Report wonders if higher-income Canadians willing to subsidize less fortunate

By Ahmad Hathout

OTTAWA – After concluding another study on telecom affordability and accessibility, the House of Commons industry committee released a report Tuesday that excoriates the CRTC for issuing a critical decision on wholesale internet rates that it said upsets the very issues the committee was hoping to address.

The CRTC did not, as some wished, open the large national wireless networks to any service provider when it decided in mid-April that only regional carriers with spectrum and networks can lease capacity from the big carriers. Then in May, the regulator shook the industry when it decided it would throw out the final wholesale internet rates it set in August 2019 — making permanent the higher interim rates from 2016. This was after large carrier appeals at all appeal levels — the CRTC, Cabinet, and the courts.

While the committee report called the former a “modest step” forward, it said it was “very frustrated” with the latter decision.

For that, the committee said it wants changes. The first, laid out in Tuesday’s report with 16 recommendations, is that the appeal process at the CRTC be changed so that if a decision on wholesale rates is challenged, rates equal to a maximum of 50% between interim and final rates be established until the conclusion of the process. The committee said it hopes this would eliminate the use of the appeal process for ulterior motives, such as to primarily delay the institution of the rates, which smaller service providers have alleged is the reason for the challenges.

The second change, tied directly to the rate decision itself, is for the regulator to impose a “strict time limit to issue a decision.” A large part of the reason why the CRTC did not issue new wholesale rates, however, is just that: It said it would take too long to do so when the industry needs certainty on rates to compete in network development, such as for 5G. In fact, it took the Commission more than three years to come up with the August 2019 rates.

“The Committee does not believe that, collectively, these decisions meet Canadians’ expectations of affordability in the telecommunications sector,” the report reads. “They certainly do not advance this objective as much as they should, and the Committee believes that the CRTC should do more to address affordability.

“The Committee believes that the federal government should intervene to encourage the CRTC to put in place decisions that promote specific objectives, including affordability and accessibility,” the report added.

The report also recommends the federal government “issue a clear directive on competition” and “level the playing field” with consideration for all sizes of competitors. In 2019, under then-Innovation Minister Navdeep Bains, ISED issued a Cabinet direction that spelled out the need for the CRTC to factor in telecom competition in its decisions.

The committee’s study of telecom affordability has also yielded the idea the CRTC should establish an affordability standard and force service providers to make their speeds and pricing transparent, following Conservative MP Dan Mazier’s calls for the like.
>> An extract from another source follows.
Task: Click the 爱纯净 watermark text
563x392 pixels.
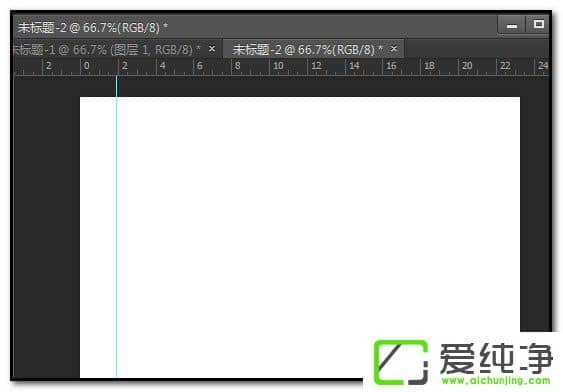Action: (x=496, y=358)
Meanwhile, the report recommends the federal government open up its broadband programs to an array of independent and “non-traditional” service providers and make the application process simple, which the federal government has said it did with its pathfinder service for the $2.75-billion Universal Broadband Fund; establish criteria to prioritize local and regional providers; set aside funds specifically for them those smaller providers; and cap the share of funds any single provider can get at 50%.

For perspective, federal programs have a percentage range for how much money a project will get, and it depends on how important the area is. Higher priority areas will get a lot more — in some cases, up to 90% in Manitoba — and the pandemic has made it easier for the feds to justify opening the purse more.

Other recommendations in the report include resurrected ideas. It asks the federal government, with the assistance of the provincial and territorial governments, to complete and implement work on a national broadband strategy within two years, which should include a strategy on spectrum management funding in rural and remote regions, access to passive infrastructure, and competition.

It also recommends other existing ideas, including open access provisions to allow more service providers to ride on existing networks, and plowing spectrum proceeds from auctions and putting them back into broadband instead of general coffers.

On support structures, the report wants the CRTC to establish “an independent inspection, prevention and enforcement mechanism with cost sharing among providers–users to upgrade the network so that it meets high efficiency and safety standards” to ensure telecoms have the access they need. The CRTC is already studying barriers to rural broadband deployment, which includes access to these structures as one of the biggest barriers.

The report also wants an examination of the utility of repurposing spectrum for flexible use, move unused spectrum to those that will use it and reimburse them for it, expand low-income subsidy programs like Connecting Families, and consider having all Canadians subsidize the less fortunate by adding a new 50-cent cost to existing telecom services.